"Was?! Du kennst das nicht? Sekunde, ich such' dir das mal raus." Und schon öffnet sich die Plattenkiste. Wer kennt diesen Moment nicht? Man redet über Musik und auf einmal fällt ein Name – egal ob von einem Song, einem Künstler oder einem Album – mit dem man nicht so recht etwas anzufangen weiß. Und plötzlich hagelt es Lobpreisungen, Hasstiraden oder Anekdoten. Gerade dann, wenn der Gesprächspartner ins Schwärmen verfällt und offen zeigt, dass ihm das Thema wichtig ist, bittet man nicht allzu selten um eine Kostprobe. Die Musik setzt ein und es beginnt, was der Person so sehr am Herzen zu liegen scheint. In diesem Fall – was uns so sehr am Herzen liegt: Ein Auszug aus der Musik, mit der wir etwas verbinden, die wir feiern, die uns berührt. Ein Griff in unsere Plattenkiste eben.
"Ich weiß noch genau, wie das alles begann …" Ich fuhr mit meinen besten Freunden in der Wendeschleife hinterm Haus Skateboard. Da wir in unserem Dorf quasi gefangen waren, hatten wir sporadisch ein Rail und einen Kicker zusammengeschustert. Hier verbrachten wir jeden Tag, wenn das Wetter es zuließ. Ich probierte mich an 5-0s, als mein Kumpel mit einer Frage mein Leben auf den Kopf stellte: "Ey! Kennst du das schon?"

== ERFASSTE DATEN ==
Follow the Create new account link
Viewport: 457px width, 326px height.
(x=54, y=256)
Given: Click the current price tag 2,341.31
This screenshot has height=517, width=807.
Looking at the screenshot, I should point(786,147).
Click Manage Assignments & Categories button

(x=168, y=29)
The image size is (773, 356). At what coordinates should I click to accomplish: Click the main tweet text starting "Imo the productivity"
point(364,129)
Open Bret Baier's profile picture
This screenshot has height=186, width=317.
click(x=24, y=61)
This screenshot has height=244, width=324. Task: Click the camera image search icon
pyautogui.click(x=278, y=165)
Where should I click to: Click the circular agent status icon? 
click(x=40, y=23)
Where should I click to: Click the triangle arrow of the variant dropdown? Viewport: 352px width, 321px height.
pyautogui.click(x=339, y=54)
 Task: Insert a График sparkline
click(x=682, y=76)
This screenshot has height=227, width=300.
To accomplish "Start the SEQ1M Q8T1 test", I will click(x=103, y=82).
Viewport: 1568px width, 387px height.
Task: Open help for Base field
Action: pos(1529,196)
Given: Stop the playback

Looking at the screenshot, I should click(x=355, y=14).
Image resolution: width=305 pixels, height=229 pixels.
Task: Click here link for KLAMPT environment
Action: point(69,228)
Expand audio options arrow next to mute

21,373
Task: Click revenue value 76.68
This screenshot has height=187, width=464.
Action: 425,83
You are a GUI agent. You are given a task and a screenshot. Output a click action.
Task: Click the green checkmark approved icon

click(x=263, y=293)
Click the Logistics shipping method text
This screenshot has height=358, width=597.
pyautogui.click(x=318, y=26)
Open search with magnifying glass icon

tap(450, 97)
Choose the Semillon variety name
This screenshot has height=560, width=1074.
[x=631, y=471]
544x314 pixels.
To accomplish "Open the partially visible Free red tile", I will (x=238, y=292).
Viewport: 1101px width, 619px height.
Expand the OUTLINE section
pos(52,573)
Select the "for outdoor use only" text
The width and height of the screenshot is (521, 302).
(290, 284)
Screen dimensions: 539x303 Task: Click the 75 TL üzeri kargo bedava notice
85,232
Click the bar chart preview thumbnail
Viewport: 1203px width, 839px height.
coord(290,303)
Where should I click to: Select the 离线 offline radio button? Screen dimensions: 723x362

== AUFGABE ==
Nennen Sie alles, was es laut dem Lesetext plötzlich hagelt, nachdem im Gespräch über Musik ein unbekannter Name gefallen ist. Die Einträge stammen aus einer anderen Quelle als der Lesetext.

== LÖSUNG ==
Lobpreisungen, Hasstiraden und Anekdoten.